(Records from a dataset)
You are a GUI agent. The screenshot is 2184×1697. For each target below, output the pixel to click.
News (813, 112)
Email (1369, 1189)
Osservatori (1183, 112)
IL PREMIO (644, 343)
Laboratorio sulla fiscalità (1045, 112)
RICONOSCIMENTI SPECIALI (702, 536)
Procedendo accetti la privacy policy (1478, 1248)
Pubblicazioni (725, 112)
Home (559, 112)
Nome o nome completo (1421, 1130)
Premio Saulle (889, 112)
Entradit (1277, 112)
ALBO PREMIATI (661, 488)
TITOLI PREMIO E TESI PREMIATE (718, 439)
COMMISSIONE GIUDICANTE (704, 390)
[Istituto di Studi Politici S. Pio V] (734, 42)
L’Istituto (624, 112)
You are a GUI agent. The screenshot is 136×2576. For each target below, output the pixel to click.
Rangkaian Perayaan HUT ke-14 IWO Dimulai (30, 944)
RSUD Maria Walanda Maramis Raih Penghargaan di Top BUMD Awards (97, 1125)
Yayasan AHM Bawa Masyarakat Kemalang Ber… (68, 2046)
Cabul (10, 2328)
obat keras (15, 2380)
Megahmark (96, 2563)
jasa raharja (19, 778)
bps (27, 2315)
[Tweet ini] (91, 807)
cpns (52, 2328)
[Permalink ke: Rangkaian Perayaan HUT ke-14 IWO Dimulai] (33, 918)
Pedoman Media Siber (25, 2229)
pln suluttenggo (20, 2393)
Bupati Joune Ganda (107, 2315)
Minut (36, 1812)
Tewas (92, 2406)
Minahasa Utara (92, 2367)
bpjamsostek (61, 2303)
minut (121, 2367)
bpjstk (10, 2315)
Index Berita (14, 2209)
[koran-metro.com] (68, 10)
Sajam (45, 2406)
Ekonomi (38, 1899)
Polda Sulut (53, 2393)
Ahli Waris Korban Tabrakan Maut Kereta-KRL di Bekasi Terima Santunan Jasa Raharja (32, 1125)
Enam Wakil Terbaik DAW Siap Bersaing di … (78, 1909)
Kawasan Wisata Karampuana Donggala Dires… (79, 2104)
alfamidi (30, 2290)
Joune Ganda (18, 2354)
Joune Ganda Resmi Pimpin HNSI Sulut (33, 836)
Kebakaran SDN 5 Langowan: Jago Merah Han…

▶ **What the task asks**
Copy out the records above exactly and completely.

▶ **Result of this exercise**
You are a GUI agent. The screenshot is 2184×1697. For each target below, output the pixel to click.
News (813, 112)
Email (1369, 1189)
Osservatori (1183, 112)
IL PREMIO (644, 343)
Laboratorio sulla fiscalità (1045, 112)
RICONOSCIMENTI SPECIALI (702, 536)
Procedendo accetti la privacy policy (1478, 1248)
Pubblicazioni (725, 112)
Home (559, 112)
Nome o nome completo (1421, 1130)
Premio Saulle (889, 112)
Entradit (1277, 112)
ALBO PREMIATI (661, 488)
TITOLI PREMIO E TESI PREMIATE (718, 439)
COMMISSIONE GIUDICANTE (704, 390)
[Istituto di Studi Politici S. Pio V] (734, 42)
L’Istituto (624, 112)
You are a GUI agent. The screenshot is 136×2576. For each target below, output the pixel to click.
Rangkaian Perayaan HUT ke-14 IWO Dimulai (30, 944)
RSUD Maria Walanda Maramis Raih Penghargaan di Top BUMD Awards (97, 1125)
Yayasan AHM Bawa Masyarakat Kemalang Ber… (68, 2046)
Cabul (10, 2328)
obat keras (15, 2380)
Megahmark (96, 2563)
jasa raharja (19, 778)
bps (27, 2315)
[Tweet ini] (91, 807)
cpns (52, 2328)
[Permalink ke: Rangkaian Perayaan HUT ke-14 IWO Dimulai] (33, 918)
Pedoman Media Siber (25, 2229)
pln suluttenggo (20, 2393)
Bupati Joune Ganda (107, 2315)
Minut (36, 1812)
Tewas (92, 2406)
Minahasa Utara (92, 2367)
bpjamsostek (61, 2303)
minut (121, 2367)
bpjstk (10, 2315)
Index Berita (14, 2209)
[koran-metro.com] (68, 10)
Sajam (45, 2406)
Ekonomi (38, 1899)
Polda Sulut (53, 2393)
Ahli Waris Korban Tabrakan Maut Kereta-KRL di Bekasi Terima Santunan Jasa Raharja (32, 1125)
Enam Wakil Terbaik DAW Siap Bersaing di … (78, 1909)
Kawasan Wisata Karampuana Donggala Dires… (79, 2104)
alfamidi (30, 2290)
Joune Ganda (18, 2354)
Joune Ganda Resmi Pimpin HNSI Sulut (33, 836)
Kebakaran SDN 5 Langowan: Jago Merah Han…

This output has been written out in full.